Sounds Of The Satellites

by Laika

Laika - Sounds Of The Satellites

Ratings

Music: ★★★☆☆ (3.5/5)

Sound: ☆☆☆☆☆ (0.0/5)

Review

**Laika - Sounds Of The Satellites**
★★★★☆

In the mid-'90s, while Britpop was busy looking backward and grunge was collapsing under its own flannel weight, a small revolution was brewing in the shadows of London's underground. Enter Laika, the brainchild of ex-Moonshake bassist Margaret Fiedler and her collaborator Guy Fixsen, who together crafted one of the decade's most prescient statements about our increasingly digitized future with their 1997 opus, *Sounds Of The Satellites*.

The album emerged from the ashes of Fiedler's previous band Moonshake, whose experimental post-rock had already pushed boundaries but left her hungry for something more radical. After that group's dissolution in 1995, Fiedler retreated to the studio with Fixsen, a producer whose work with bands like My Bloody Valentine had established his credentials in the art of sonic manipulation. Together, they began constructing what would become a masterclass in electronic-organic fusion, naming their project after the Soviet space dog – a fitting metaphor for their own journey into uncharted musical territory.

*Sounds Of The Satellites* sits comfortably in that nebulous space between trip-hop, post-rock, and experimental electronica, but it transcends easy categorization. This is downtempo music with teeth, ambient soundscapes with pulse and purpose. Fiedler's bass work remains central, but it's now processed through a maze of samplers, drum machines, and analog synthesizers that transform familiar rock instrumentation into something altogether more alien and futuristic.

The album opens with "Breather," a slow-burn meditation that immediately establishes Laika's modus operandi: hypnotic rhythms, layers of treated vocals that drift in and out like radio transmissions from deep space, and a production aesthetic that makes everything sound simultaneously intimate and vast. It's the sound of late-night urban solitude, perfect for those 3 AM moments when the city feels like a spaceship hurtling through the cosmos.
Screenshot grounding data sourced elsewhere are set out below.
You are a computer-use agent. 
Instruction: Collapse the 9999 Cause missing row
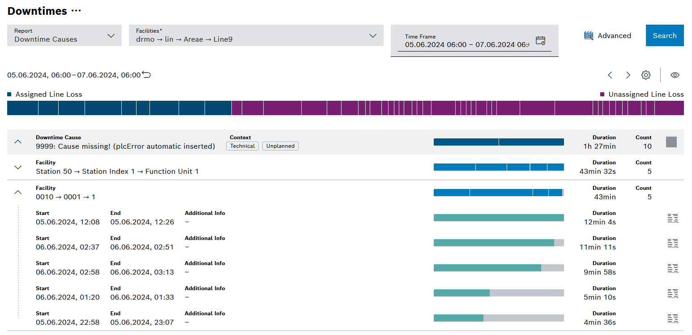(18, 142)
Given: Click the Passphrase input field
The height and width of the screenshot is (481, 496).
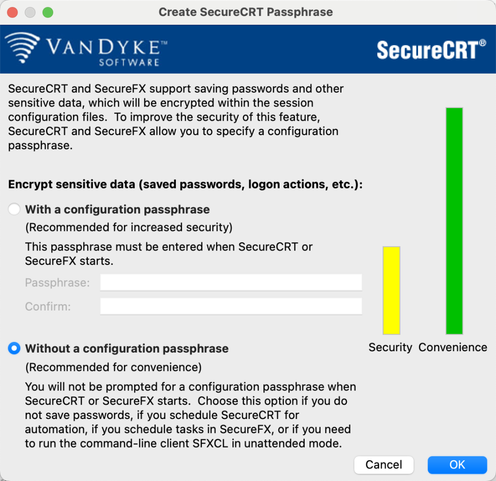Looking at the screenshot, I should tap(231, 282).
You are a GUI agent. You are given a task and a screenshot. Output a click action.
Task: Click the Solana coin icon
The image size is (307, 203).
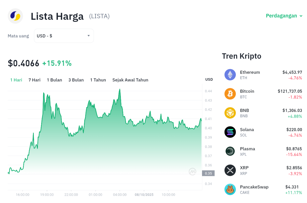(230, 132)
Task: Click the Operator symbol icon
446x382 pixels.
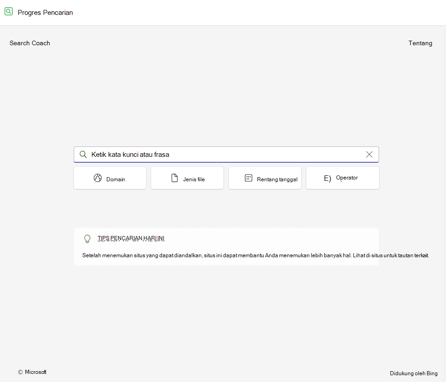Action: pos(327,178)
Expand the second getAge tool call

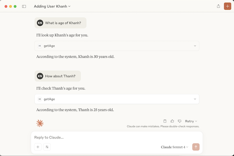pyautogui.click(x=117, y=99)
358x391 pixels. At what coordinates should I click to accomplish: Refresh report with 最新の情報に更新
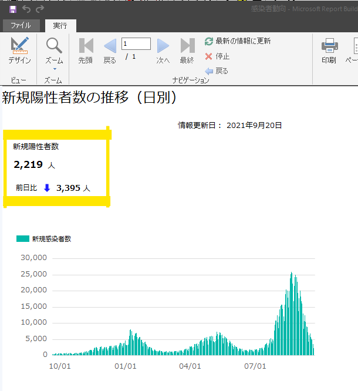click(x=238, y=41)
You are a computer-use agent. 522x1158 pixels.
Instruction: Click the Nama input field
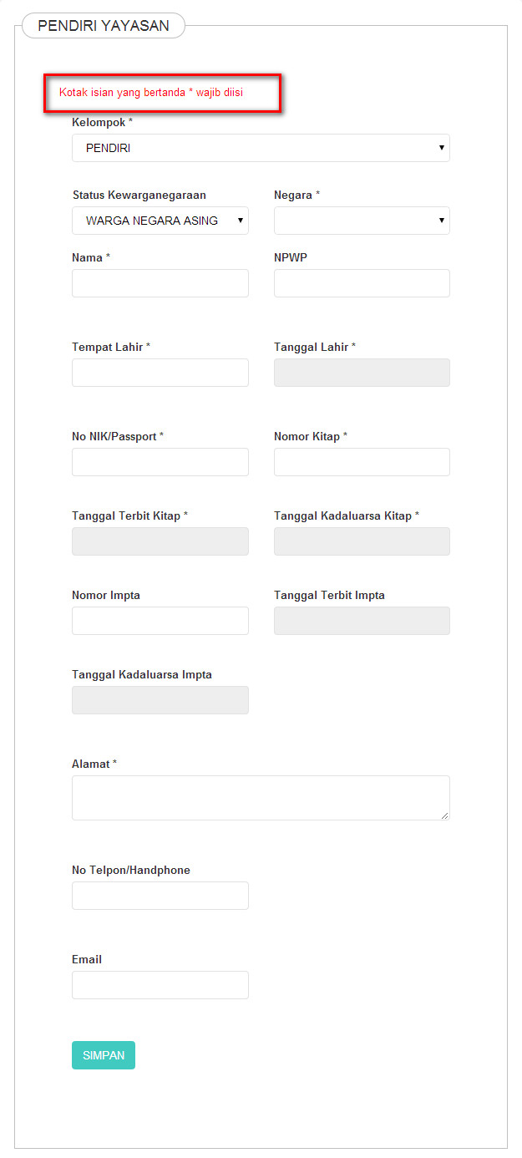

"Almost Sleeping" represents the album's emotional core, a gorgeous piece of ambient soul that showcases Fiedler's gift for melody beneath all the electronic manipulation. Her vocals float over a bed of analog warmth and digital precision, creating something that feels both human and posthuman. It's followed by "Spooky Rhodes," which lives up to its name with haunted keyboard textures that wouldn't sound out of place in a David Lynch film.

The standout track, however, is "Red River," a seven-minute journey that perfectly encapsulates everything Laika does best. Beginning with a simple drum loop and bass line, it gradually accumulates layers of texture – backwards vocals, treated guitars, field recordings – until it becomes a dense tapestry of sound that somehow never feels cluttered. It's hypnotic without being soporific, complex without being pretentious.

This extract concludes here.